Regular quantities of rainfall combined with a mild to moderate climate and good to fair soils make for a lush full forest. 'Drought' does not really occur. (These people complain when it rains only 30 inches(75 cm) or there is a break in the rain longer than a few months.)
Planting ease is in this order: spring is easiest, then early summer, late winter, summer, winter, fall. If there are no deer or other herbivores to eat your plants fall moves to the space between early summer and late winter.
1. There are patterns to the forests. The areas with conifers and oaks hate fertility and extra summer water. The rest of the forest can tolerate fertility and water. Plant the vegetable garden or lawn away from the conifers, oaks, madrones and manzanitas with transitional plants placed between those two areas.
2. Fertility is marginal for lawns and flower gardens. Soil amendments are acceptable only with the limitations of #1.
3. Remove as few trees as possible to make your garden. Remember the ecosystem is interlinked. Look at the trees as pillars in an ancient Roman building. A few can be removed but more than a few and the building collapses.

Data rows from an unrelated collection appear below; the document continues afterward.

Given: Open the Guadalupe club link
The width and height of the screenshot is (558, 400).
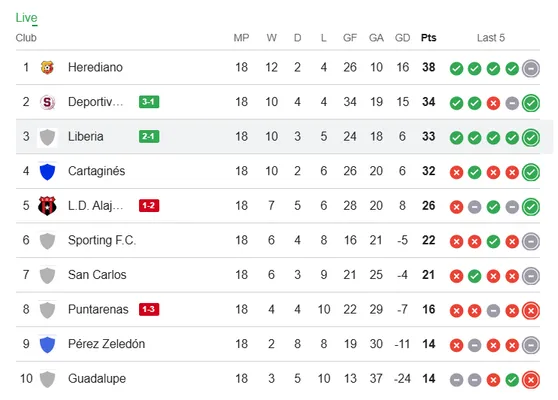Looking at the screenshot, I should tap(97, 379).
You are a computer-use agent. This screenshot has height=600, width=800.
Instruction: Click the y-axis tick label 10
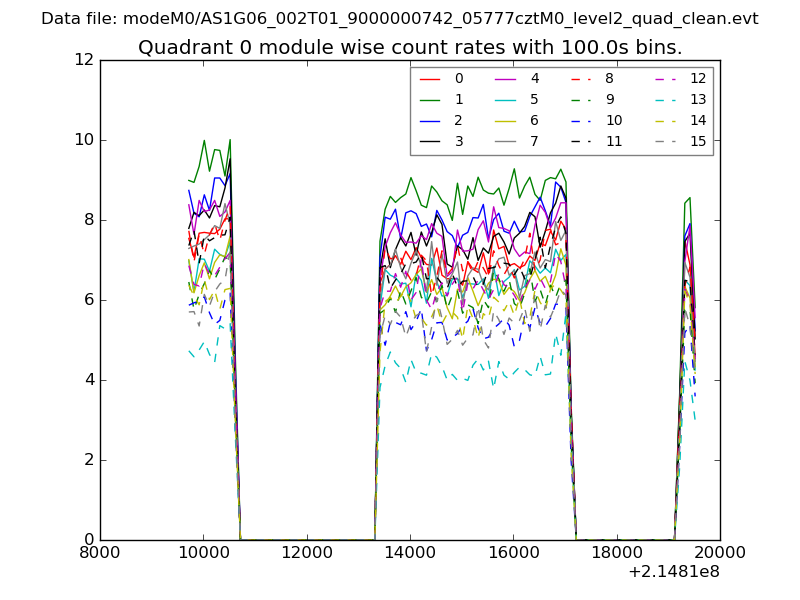point(83,140)
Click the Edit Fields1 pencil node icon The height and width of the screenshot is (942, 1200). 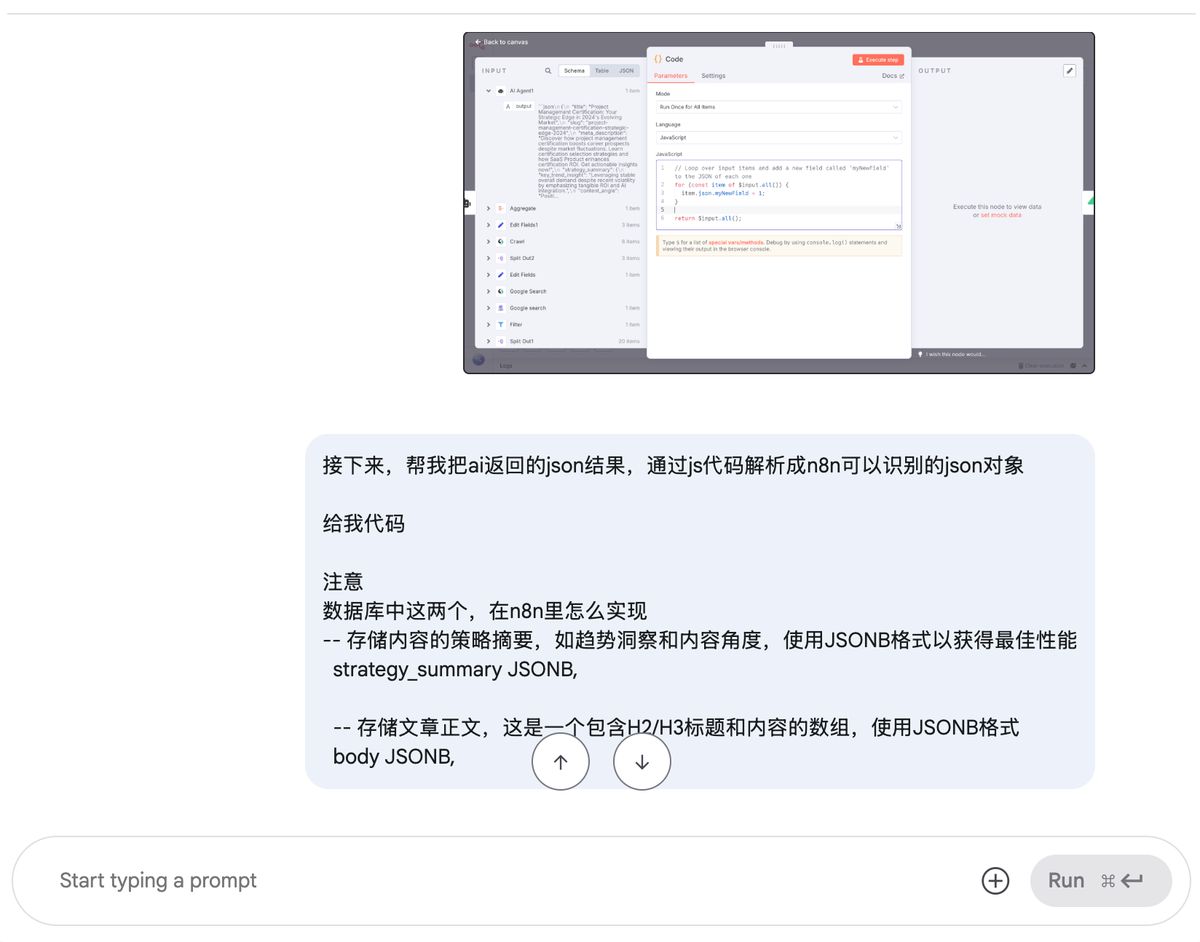[500, 225]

4. Be careful with the sprinkler, power, sewer and telephone lines. Each line can cut the forest up into pieces.
5. Weed control is a must. Attack your enemies!!! Die weed, Die!!! If you're aggressive for the first few years your yard will stay clean. Weeds are the biggest problem in most of these sites. Be prepared for the worst.
6. Mulch is mandatory for all drought tolerant or native plantings.

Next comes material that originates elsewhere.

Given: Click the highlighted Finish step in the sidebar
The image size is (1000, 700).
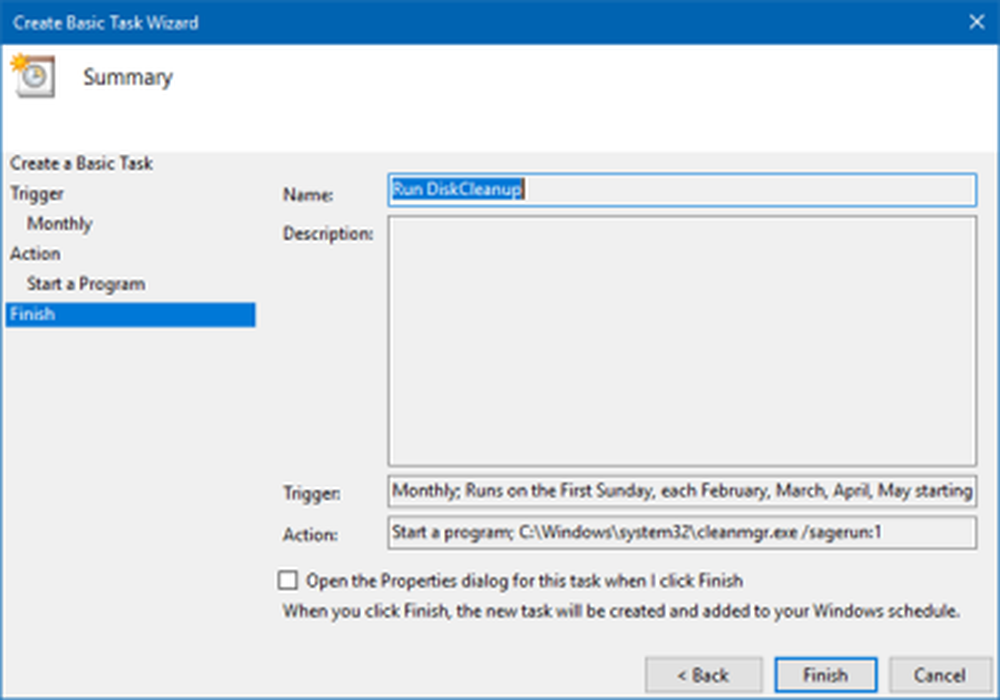Looking at the screenshot, I should click(x=130, y=314).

7. If you're planting fruit trees or vegetable gardens they only live in this community along creeks.
1. Weeds (see help file in weeds)
2. Fire (see help file on fire)
3. Critters (Bears, deer, squirrels, birds and such (moose?)
Meadows 200 cm
rainfall high humidity, seasonlly somewhat dry
Bogs 300 cm
Fens 300 cm
These are marshes that are never fully flooded. They are usually dry- appearing until you try to walk across one to examine the flower that is always in the middle. I've lost shoes before, nearly my pants. It's like being stuck on 2-3 ft. deep fly paper. Meadows are common where there are slight depressions in seasonally wet areas. Meadows are commonly associated with snow-fed rivers, creeks or marshes where the water table is a few cm. (an inch or two) lower than the ground. Bogs are acid marshes where the vegetation has grown over the water and created a false soil on top. (These are exciting to walk on.) The easiest separation between these meadows and the marshes ( ( in the Rivers and Ponds habitat) is that in marshes you know you're going to get wet and in meadows you don't know it but you will!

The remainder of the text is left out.